Ce mot — can — ne figure pas dans le Petit Robert, où l’entrée canada fait suite à camus. Il ne figure pas non plus dans le Grand Larousse. Le Dictionnaire historique de la langue française ne connaît pas d’entrée à can, pas plus que le très-complet Trésor de la langue française. Qu’en conclure ? Que le mot can est une invention de nos lexicographes locaux, une affabulation ?
Carpooran, comme on peut le voir plus haut, parle d’un “français dialectal” dont serait issue l’expression créole, tout en se gardant bien de préciser quel est le dialecte en question et de quelle façon il serait à l’origine de cette expression. Mais peut-être s’agit-il d’une prononciation régionale du mot chant ? On gardera en tête à ce sujet que la consonne douce ch- — prononcée [ʃ], ou “sh-” — du mot chant correspond au son [k] dans d’autres langues (canto en italien, en portugais et dans d’autres langues latines, cantus en latin) ou en français même (cantate, cantatrice, cantique).
Et on gardera aussi en tête que le chant d’un objet relativement plat comme une lame de parquet, une brique ou un livre est sa partie la moins large, aussi appelée tranche. Poser une brique “sur chant”, ce n’est pas la poser à plat comme on le fait couramment, mais sur le côté. Idem pour les lames de parquet, qu’on pose parfois de façon à ce que ce soit la tranche de chaque lame qui soit visible, plutôt que le plus grand côté plat. Peut-être est-ce à ce chant-là, qui serait ou aurait été prononcé [kɑ̃] dans certaines régions, que MM. Baker, Hookoomsing et Carpooran font référence ?
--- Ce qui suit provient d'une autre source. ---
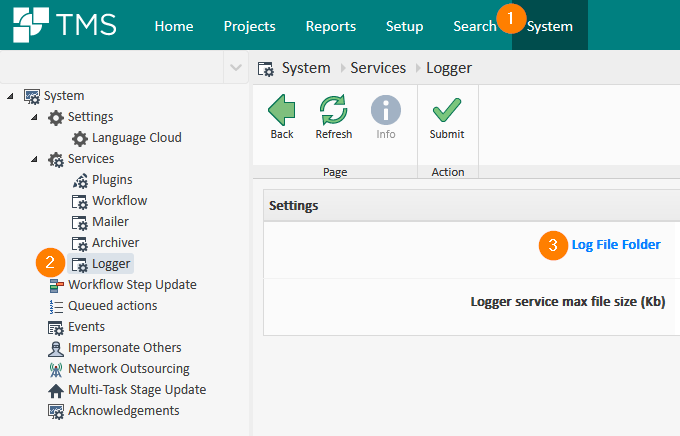Select Language Cloud under Settings
The width and height of the screenshot is (680, 436).
point(136,138)
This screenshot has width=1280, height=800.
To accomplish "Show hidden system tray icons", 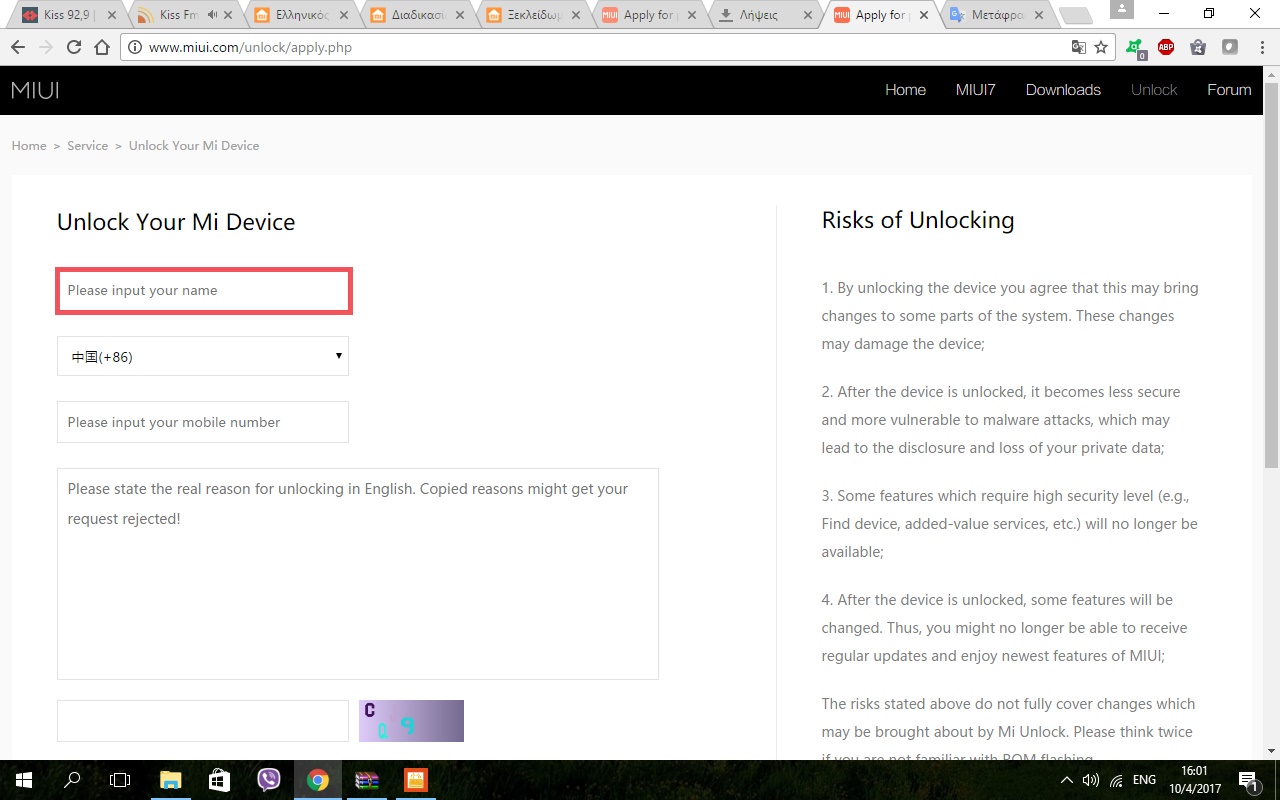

En admettant que ce soit bien le cas, en admettant donc que “an silkan” ait bien l’origine que lui prêtent les auteurs cités, on comprendrait toujours mal pourquoi l’expression française “sur chant”, prononcée donc “sur can” en l’occurrence, laquelle a trait au fait de poser un objet parallélépipédique sur son petit côté plutôt qu’à plat, aurait pu donner l’expression créole “an silkan” signifiant “en biais, de travers”. Car en posant la chose sur (le) chant, on la pose droit, pas en biais ni de travers. Mais la langue, lorsqu’elle évolue ou donne naissance à une autre, ne suit pas forcément le chemin de la logique.
Ce qui était particulièrement réjouissant dans l’usage de cette expression créole par la dame construisant sa maison résidait d’une part dans le fait qu’une personne d’origine étrangère utilise une expression qu’un certain nombre de Mauriciens ne connaissent même pas, et d’autre part qu’elle le fasse en effectuant au passage une hyper-correction fort amusante. Comme il est bien connu que les sons -u du français ont été transformés en -i en créole (la musique = lamizik, la lune = lalinn, tout nu = touni), il arrive que lors d’une tentative de francisation d’un mot créole certains mettent un -u pour remplacer un -i, même lorsque cela ne se justifie pas.